Dans une présentation au 'Center for Strategic and International Studies' (Centre d'études stratégiques et internationales) ici en octobre, Ham a semblé également approuver une telle approche, réitérant ses craintes par rapport à “l’intention affichée” d'Al-Shabaab, d’AQMI, et de Boko Haram “de conjuguer et de synchroniser leurs efforts”, qu'il a décrite comme une “conséquence très, très dangereuse pour nous”.

“Très clairement, Boko Haram a quelque peu modifié la relation, nous cherchons donc des moyens par lesquels nous pouvons aider… à développer les capacités anti-terroristes (du pays), des choses telles qu’une formation non létale, des équipements non meurtriers, pour être plus précis dans le déploiement de la force…” Au début du mois de janvier, Owoye Andrew Azazi, le conseiller à la sécurité nationale de Jonathan, a explicitement demandé de telles mesures dans une tribune libre publiée dans le 'Washington Times'.

“Nous pouvons détruire Boko Haram à ses débuts, avant qu'il ne devienne réellement international”, a-t-il écrit. “Nous ne voulons pas ou n’avons pas besoin de troupes américaines. Mais nous bénéficierions énormément du savoir-faire et d’autres formes d’appui des Etats-Unis, puisque nous développons notre nouvelle stratégie de lutte contre le terrorisme”.

Cependant, l'administration Obama a jusqu'à présent résisté à de telles exhortations, suggérant plutôt que pour faire face à Boko Haram il faut une approche beaucoup plus subtile que celle qui a été adoptée par le gouvernement de Jonathan.

“L'administration Jonathan a choisi de voir Boko Haram comme essentiellement une question de sécurité: envoyez plus de policiers à ses trousses, envoyez plus de militaires le traquer, recevez plus d'aide internationale en étiquetant tout comme un effort anti-terroriste”, a déclaré John Campbell, un expert du Nigeria à l’influent 'Council on Foreign Relations' (Conseil des relations étrangères).

“Boko Haram n'est pas une organisation; c'est un mouvement ayant des souches et causes multiples”, en son sein, des leaders politiques du nord qui se sentent marginalisés, a-t-il déclaré à IPS.

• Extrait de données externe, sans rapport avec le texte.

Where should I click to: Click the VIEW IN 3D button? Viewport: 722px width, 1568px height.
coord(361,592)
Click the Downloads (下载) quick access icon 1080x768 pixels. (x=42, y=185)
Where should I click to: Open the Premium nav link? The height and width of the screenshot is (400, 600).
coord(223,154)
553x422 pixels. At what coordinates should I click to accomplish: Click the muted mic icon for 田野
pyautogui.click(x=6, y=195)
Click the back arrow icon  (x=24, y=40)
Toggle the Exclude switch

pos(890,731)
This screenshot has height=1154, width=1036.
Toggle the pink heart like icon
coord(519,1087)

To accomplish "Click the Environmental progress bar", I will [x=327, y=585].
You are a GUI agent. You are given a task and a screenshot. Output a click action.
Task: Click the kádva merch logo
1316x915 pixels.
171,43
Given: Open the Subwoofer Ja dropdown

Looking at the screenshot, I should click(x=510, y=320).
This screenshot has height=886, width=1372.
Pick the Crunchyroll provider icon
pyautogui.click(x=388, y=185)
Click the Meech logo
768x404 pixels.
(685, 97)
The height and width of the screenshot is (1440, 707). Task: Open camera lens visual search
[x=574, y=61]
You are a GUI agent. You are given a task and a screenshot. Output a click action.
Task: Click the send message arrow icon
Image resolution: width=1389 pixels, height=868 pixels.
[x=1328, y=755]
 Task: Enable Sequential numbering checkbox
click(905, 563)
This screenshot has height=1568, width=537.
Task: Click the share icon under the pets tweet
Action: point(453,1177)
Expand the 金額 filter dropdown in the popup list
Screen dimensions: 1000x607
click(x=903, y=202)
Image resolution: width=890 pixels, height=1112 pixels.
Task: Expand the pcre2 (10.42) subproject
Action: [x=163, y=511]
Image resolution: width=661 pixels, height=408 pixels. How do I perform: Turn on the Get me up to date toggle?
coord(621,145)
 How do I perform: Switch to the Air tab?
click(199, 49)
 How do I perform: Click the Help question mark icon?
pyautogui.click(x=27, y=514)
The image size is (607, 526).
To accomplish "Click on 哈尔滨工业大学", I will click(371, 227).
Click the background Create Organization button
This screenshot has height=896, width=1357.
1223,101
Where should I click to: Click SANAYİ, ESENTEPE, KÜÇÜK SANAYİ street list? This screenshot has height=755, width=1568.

“Mon argument est que Boko Haram est fondamentalement une question politique, qu'il émerge de circonstances particulièrement nigérianes; qu'il a peu à voir avec le terrorisme international (bien qu'il utilise sans doute des méthodes terroristes); et il y a peu ou pas de rôle pour les Etats-Unis”.

“Il pourrait acquérir un caractère djihadiste, et la façon dont il pourrait le faire est si les Etats-Unis sont considérés comme favorables aux approches sécuritaires nigérianes face à Boko Haram”, a indiqué Campbell, qui, en tant qu’ancien diplomate, a effectué deux voyages au Nigeria.

La modération américaine semblait se traduire dans la déclaration mardi du département d'Etat lue par son porte-parole, Victoria Nuland, qui a dit que les Etats-Unis “condamnent fermement les attaques terroristes dans la ville de Kano et dans l'Etat de Bauchi… et demandent que les auteurs soient tenus pour responsables”.

“Les Etats-Unis demeurent fortement engagés à collaborer avec les autorités nigérianes afin de trouver un moyen d’amener la paix dans le nord par des réponses à la fois sécuritaires et politiques, et à travailler avec le gouvernement nigérian et d’autres dans la communauté internationale pour promouvoir un développement économique plus grand et une croissance à long terme dans tout le nord du Nigeria”, a-t-elle affirmé.

“Nous réitérons l'importance de protéger les civils innocents dans toute réponse comme l’application de la loi à de telles attaques”, ajoute la déclaration.